К женщине подбежали и помогли ей подняться, начали предлагать помощь. Она тихо, чуть ли не шёпотом, сказала: «Благодарю».
— Вам плохо?— подбежала к ней и я.
— Нет, уже лучше, сейчас пройдёт.
— Как Вас зовут? Вы больны? Может вызвать «Скорую»?— засыпала ее вопросами, поддерживая за руку.
— Меня зовут Алевтина! — ответила она, и продолжила: — Нет — не больна.
Алевтина подняла свои полные слез глаза и вдруг начала молча сотрясаться.

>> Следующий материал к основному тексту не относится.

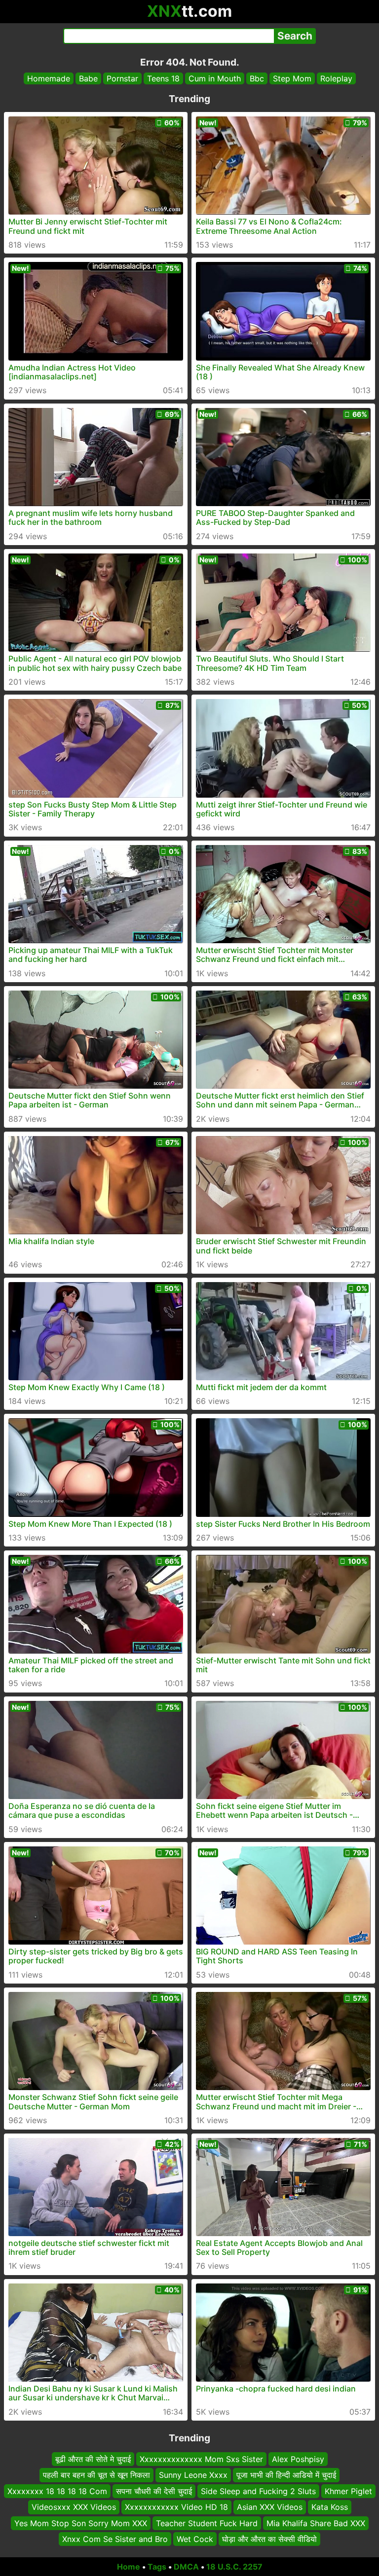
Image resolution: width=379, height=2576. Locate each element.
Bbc (257, 78)
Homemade (48, 78)
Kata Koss (329, 2507)
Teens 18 (163, 78)
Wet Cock (195, 2539)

— Давайте я Вас провожу, а то попадёте под обстрел, — сказала я как можно более строгим голосом, — где вы живете?
— Хорошо, спасибо, хотя мне уже всё равно, — всхлипывая, говорила Алевтина, — пойдемте, а я, если позволите, расскажу историю…
«Проклятая жара, сил нет вообще. Проклятая жара в проклятой стране. И одна проклятая старая дура, которая эту страну любила… А, ведь, знаете, совсем недавно я свято верила во все эти свидомые идеи.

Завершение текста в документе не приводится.